Sameth’s propagandistic reasoning goes back to the very beginning. The image of the first human in Genesis 2, who is either male with a female element or sexually undifferentiated (the adam or earthling), from whom God then extracts a part to form woman, is no endorsement of attempts to erase one's birth sex in order to transition to the opposite sex. Sameth's statement that “Genesis 1:27 refers to Adam as ‘them’” is true, but Sameth overlooks the fact that “Adam” is here not a proper name but a description of “the human” or “humankind”: “God created the adam in his image.” Genesis 1:27 goes on to say, “male and female he (God) created them,” which is simply to acknowledge what Sameth denies: the significance of sexual differentiation for humanity.
Sameth opines that in ancient Mesopotamia and Egypt, “well-expressed gender fluidity was the mark of a civilized person,” and “the gods were thought of as gender-fluid.” In point of fact, there were many strictures against “gender fluidity” in the ancient Near East (e.g., men who assumed the role of women were generally denigrated).
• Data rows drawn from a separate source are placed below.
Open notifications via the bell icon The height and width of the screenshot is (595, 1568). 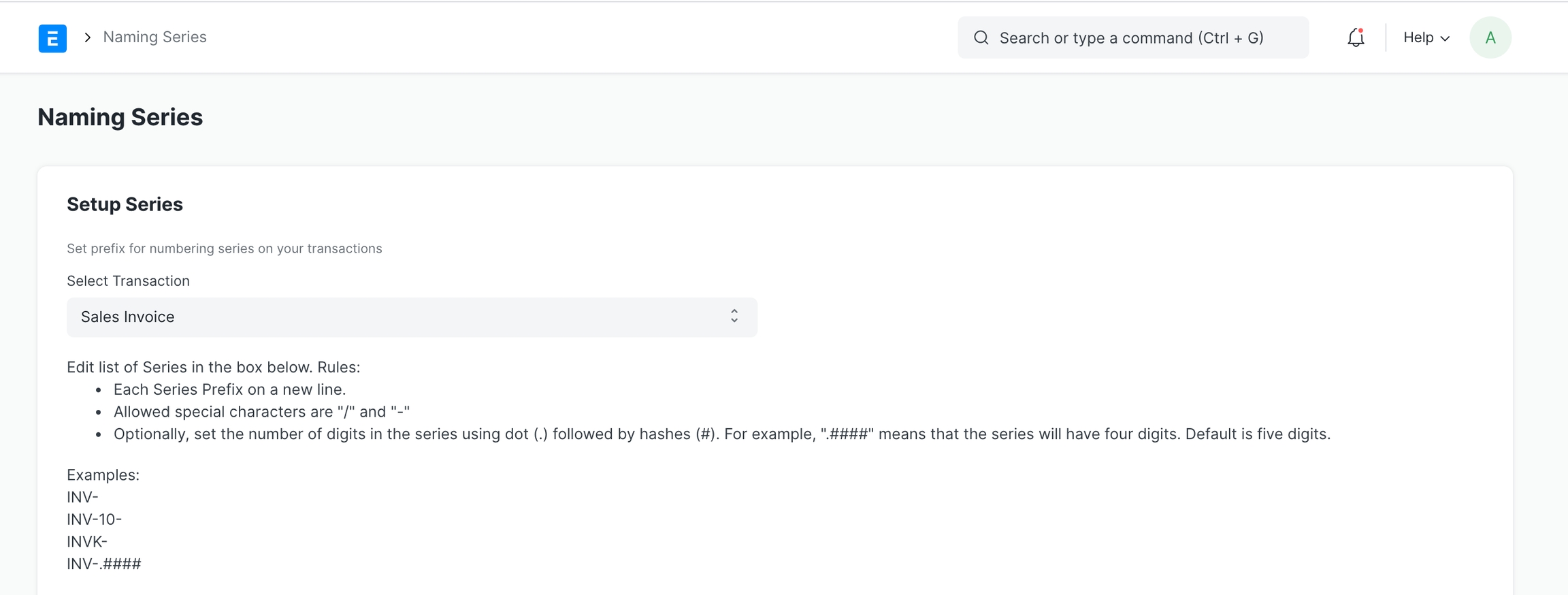click(1355, 38)
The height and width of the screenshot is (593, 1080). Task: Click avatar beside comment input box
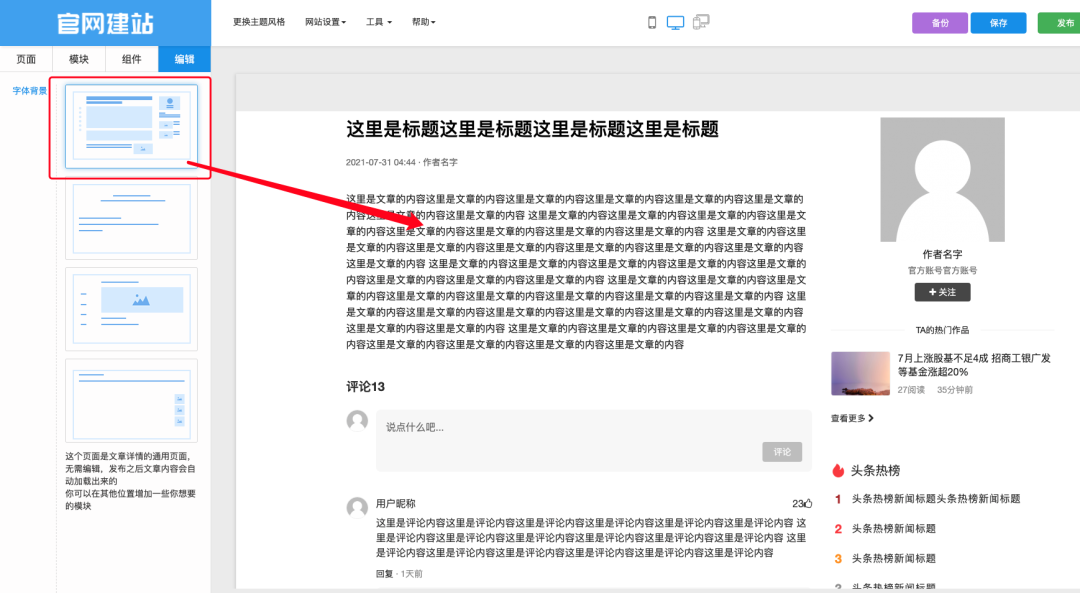(x=357, y=421)
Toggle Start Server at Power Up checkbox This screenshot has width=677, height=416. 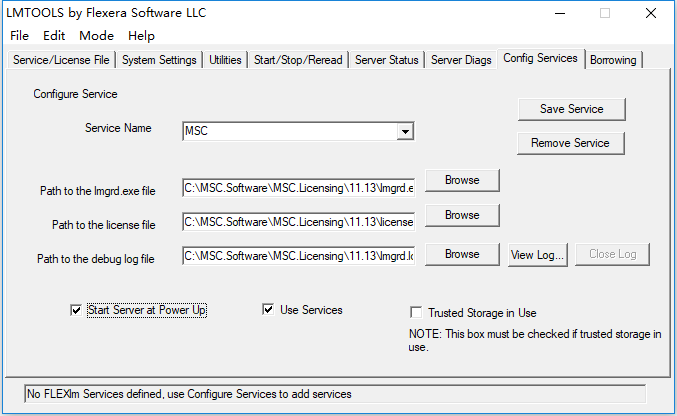coord(76,310)
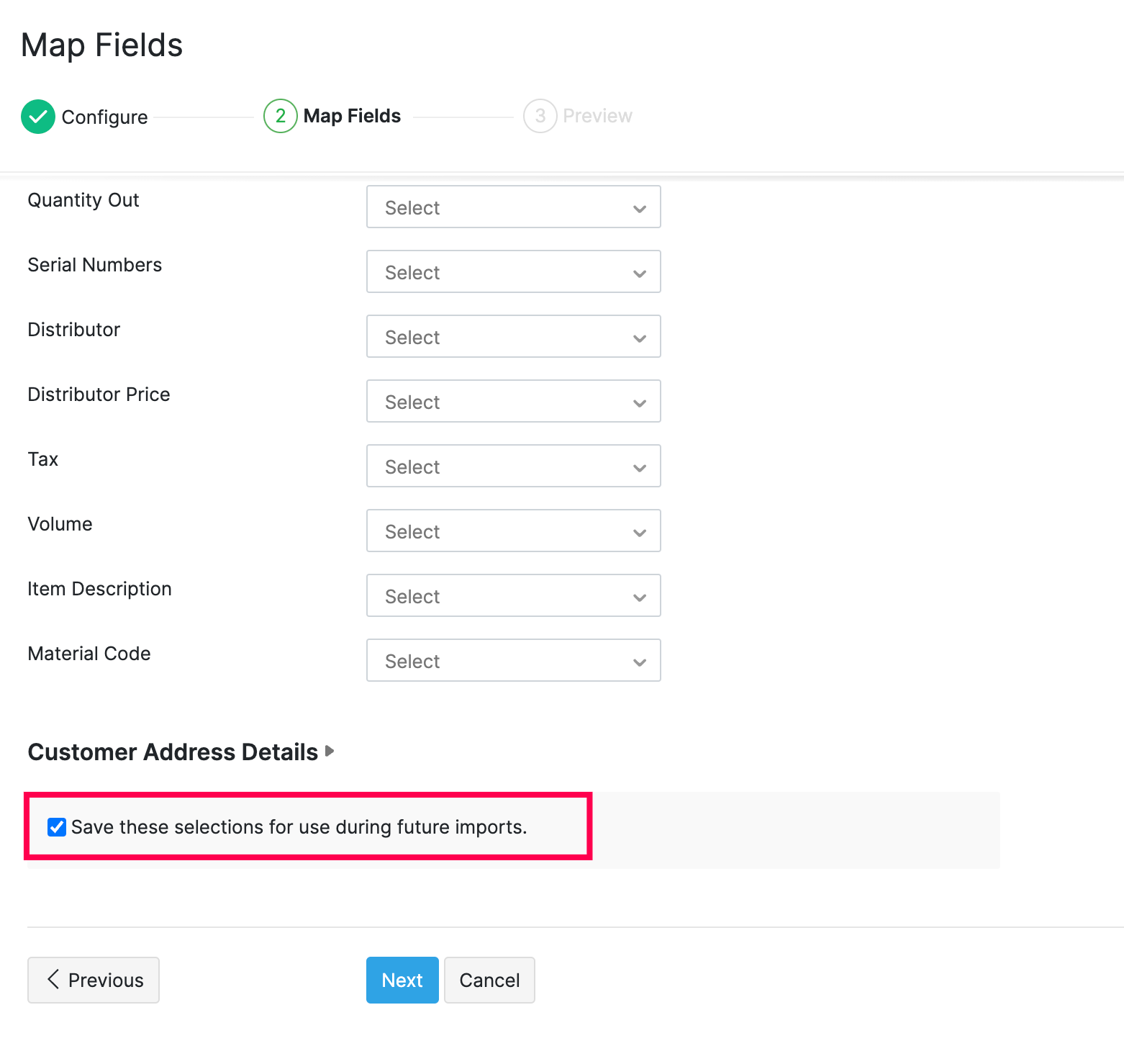1124x1064 pixels.
Task: Click the green Configure checkmark icon
Action: click(x=38, y=117)
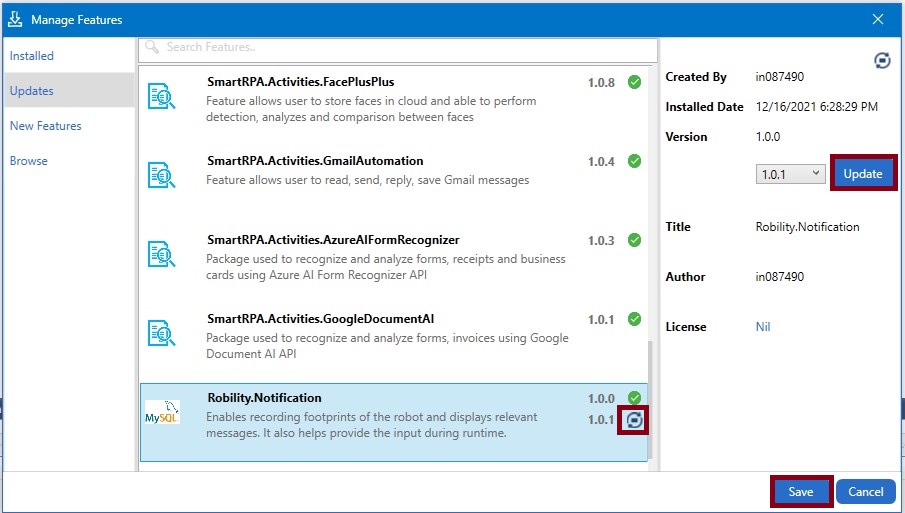This screenshot has height=513, width=905.
Task: Click the Robility.Notification MySQL icon
Action: tap(163, 412)
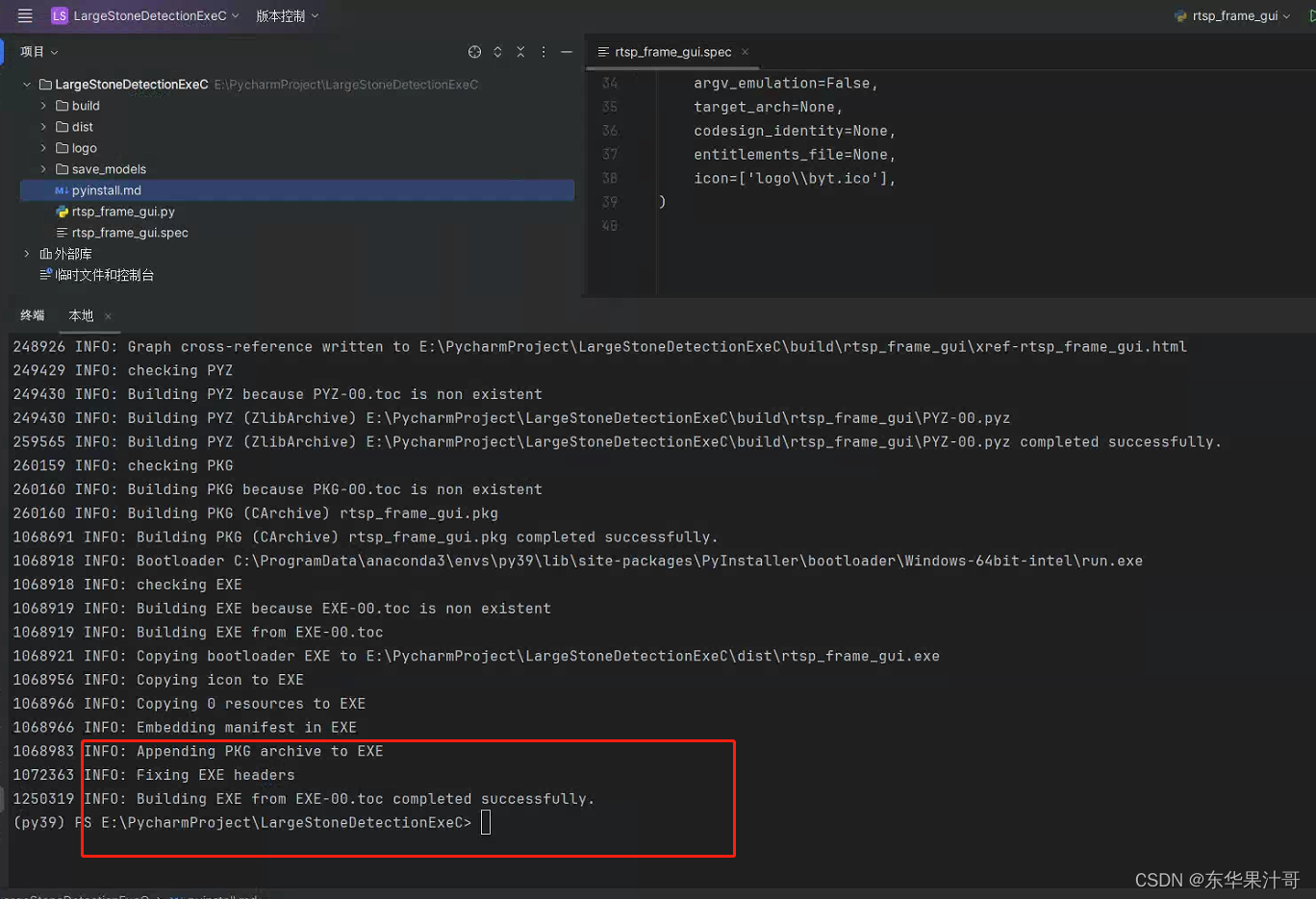
Task: Expand the build folder
Action: 42,106
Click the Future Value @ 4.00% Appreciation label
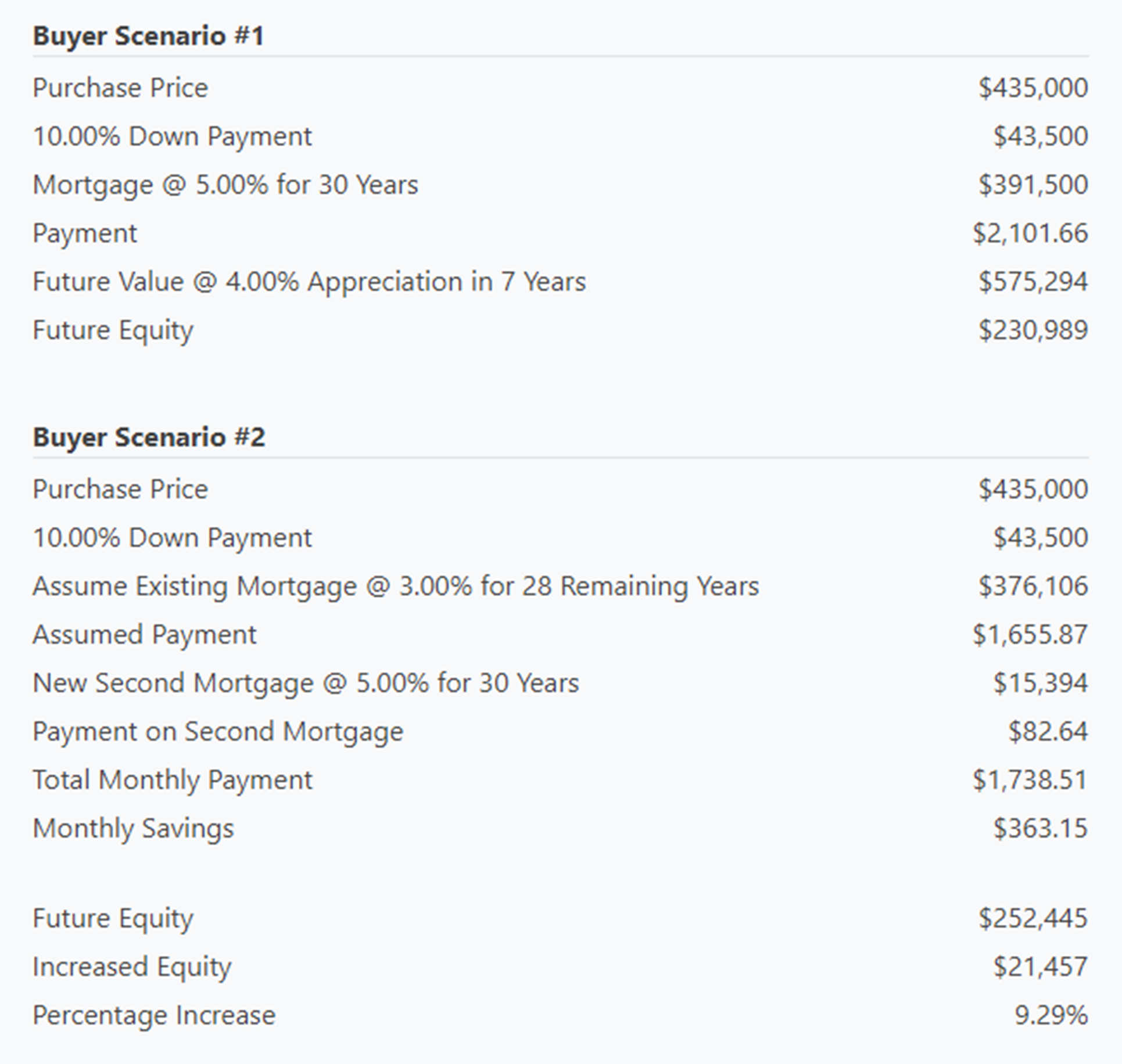 (x=309, y=282)
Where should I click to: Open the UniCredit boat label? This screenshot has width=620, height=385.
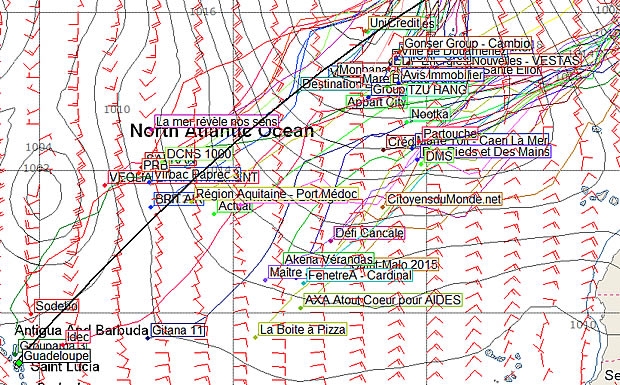pos(402,23)
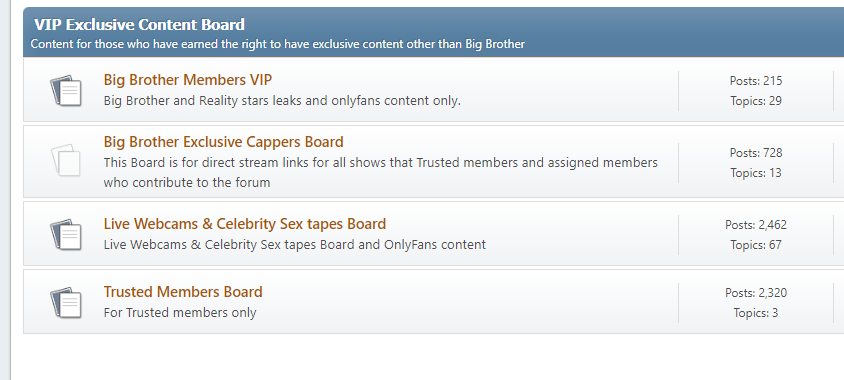Click the faded icon beside Exclusive Cappers Board
The height and width of the screenshot is (380, 844).
[66, 160]
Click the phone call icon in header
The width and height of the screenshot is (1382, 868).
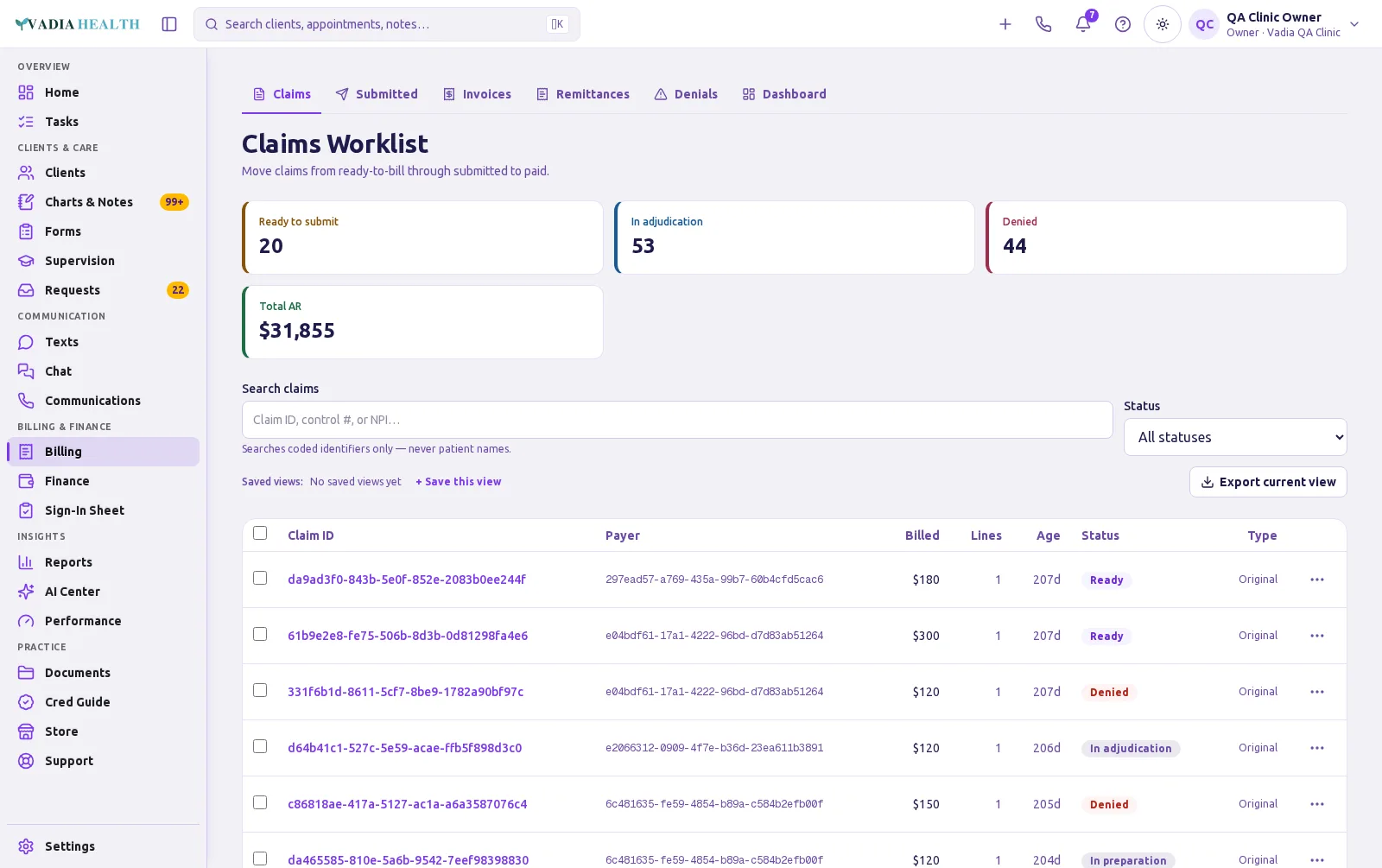(x=1043, y=24)
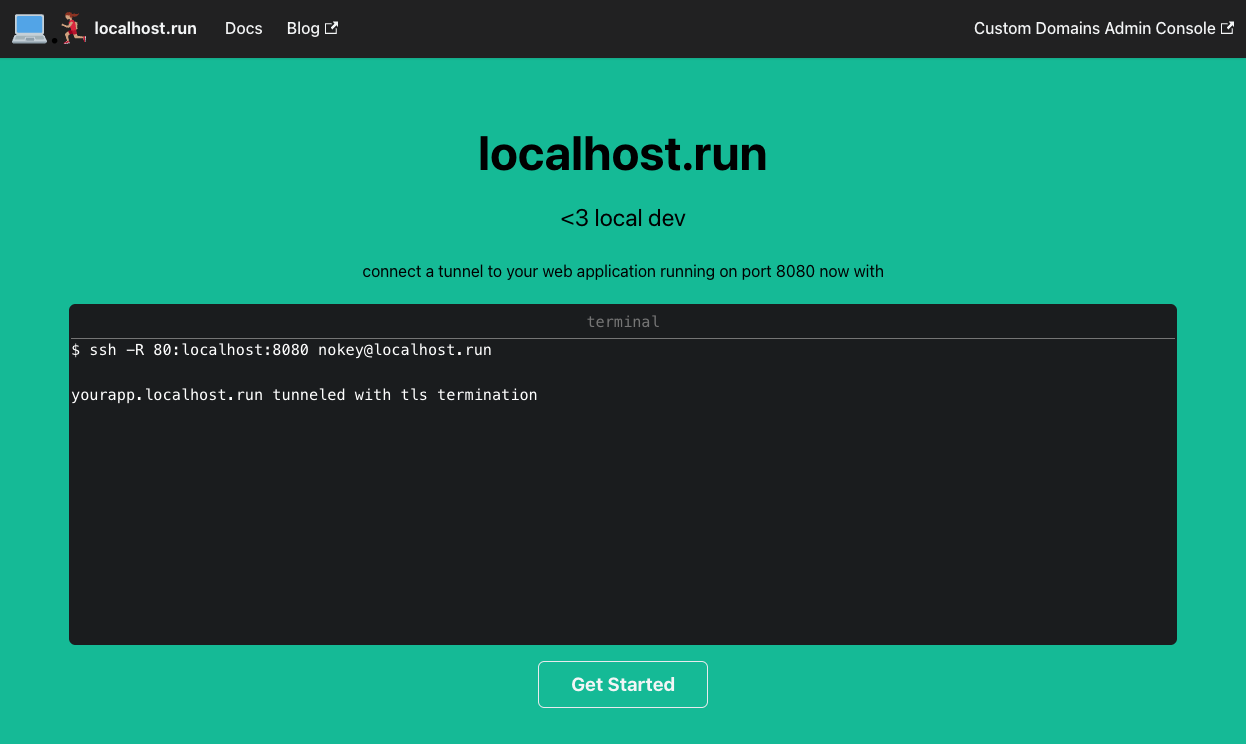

That opposition was ratcheted up in Israel, where any toleration of transgenderism was viewed as a mark of infidelity to Yahweh and an idolatrous concession to pagan religion.
Sameth has based his arguments on his left-of-center sex ideology, and not at all on a credible historical reading of the biblical text in context. His Times op-ed piece is historical revisionism at its worst.
Robert A. J. Gagnon is associate professor of New Testament at Pittsburgh Theological Seminary and author of The Bible and Homosexual Practice.